I then noticed a faint smell of smoke and saw the open oven door and window.

“We were sitting over at Gil's and saw the smoke coming out from under the door,” said Bobby. “We ran over, but your door was locked. So we broke in through the window. Check it out,” he said, and waved over his shoulder for me to follow him out the back door. On the little metal table where Lynn kept her gardening tools sat a roasting pan with a perfectly blackened chicken in it.

Bobby stuck his finger into the bird and it shattered. “I think it's done,” he said.

After Lynn heard about the chicken incident, Thursday night poker was no longer an issue. It was a good respite for me from the parenting life, interacting with adults for a few hours each week. It didn't hurt anything. I usually won a little money, had a few beers, smoked a joint, and stumbled home before 1:30.
Gil came to the back fence one afternoon when Jack and I were outside, and asked me if I'd hold the extension ladder for him so he could pull some bird's nests down from the eaves of his house. The sound of their chirping was freaking Ellis out. I put the baby in his playpen near the garden, straddled the low picket fence, and grabbed the rungs of the ladder. He hobbled up thirty feet with his bum leg and started dislodging handfuls of hay and twigs, shredded cigarette filters, and bits of string.
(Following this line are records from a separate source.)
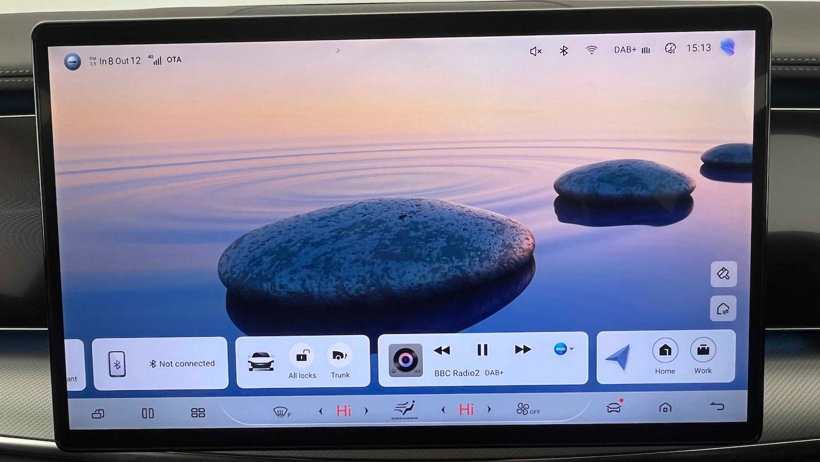Lower the passenger temperature with left chevron
820x462 pixels.
coord(443,410)
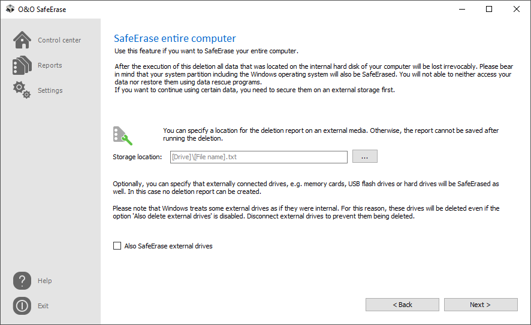Click the Also SafeErase external drives label

coord(168,246)
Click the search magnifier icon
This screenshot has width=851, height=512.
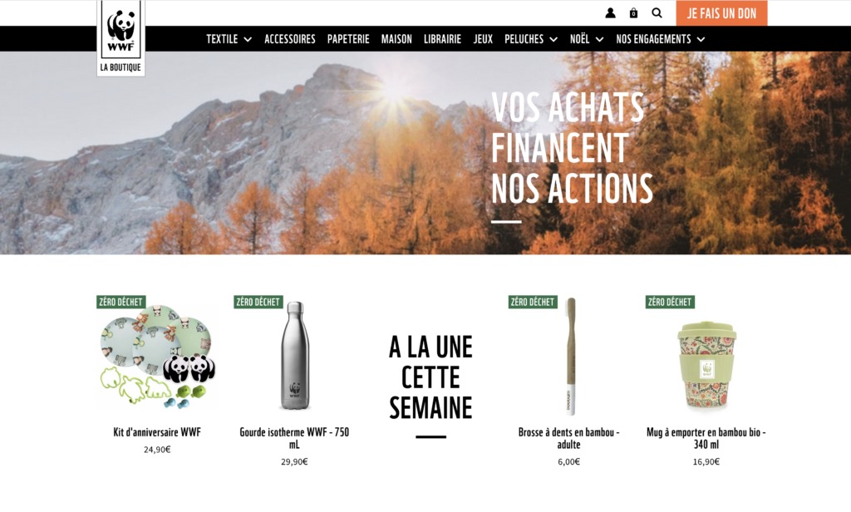[657, 13]
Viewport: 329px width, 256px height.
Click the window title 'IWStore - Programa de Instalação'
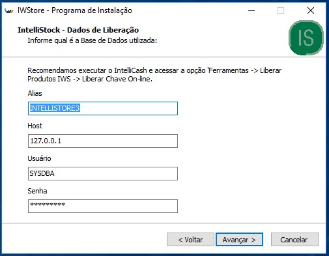(x=75, y=10)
The detritus rained down, dreamlike. But right in the middle of the slow falling—
plop, plop, plop
—three sightless baby birds hit the ground like ripe fruit.

I took Jack inside, but watched from the open kitchen window as Gil dug a hole. I couldn't see because of the fence, but I knew when he scooted them, writhing and chirping, into their grave.

“This is really fucked,” I heard him say to himself. He shook his head, and then he put the dirt in. We heard them from underground for the rest of the afternoon and so did their mother, who landed in the lilac and frantically called. “I oughta kill her too,” he said to me later as we had a cup of coffee in my kitchen, “but then where would it end?”

The next night, the old man Ming came late to the poker game. He remained standing quietly by the door in his overcoat and hat. One by one, each of us at the table stopped talking and drinking and looked over at him. There was a long silence, and then he said, “Would one of you accompany me back to the Golden Dragon? I believe my wife has died.”

“Why don't you call the cops?” said Gil, pointing to the phone.

“I don't want the cops,” said Ming.

“I'll go,” said Bobby. “Let me just get the flashlight.”

“My wife's a nurse,” I said.

“Okay,” said Ming. “Meet us.”

Trying to explain the whole thing at once to Lynn wasn't easy,
but luckily baby Jack was asleep in his crib, and she didn't mind running across the street to check things out. She knew Ming from occasionally talking to him on the sidewalk, and he'd always been nice to her.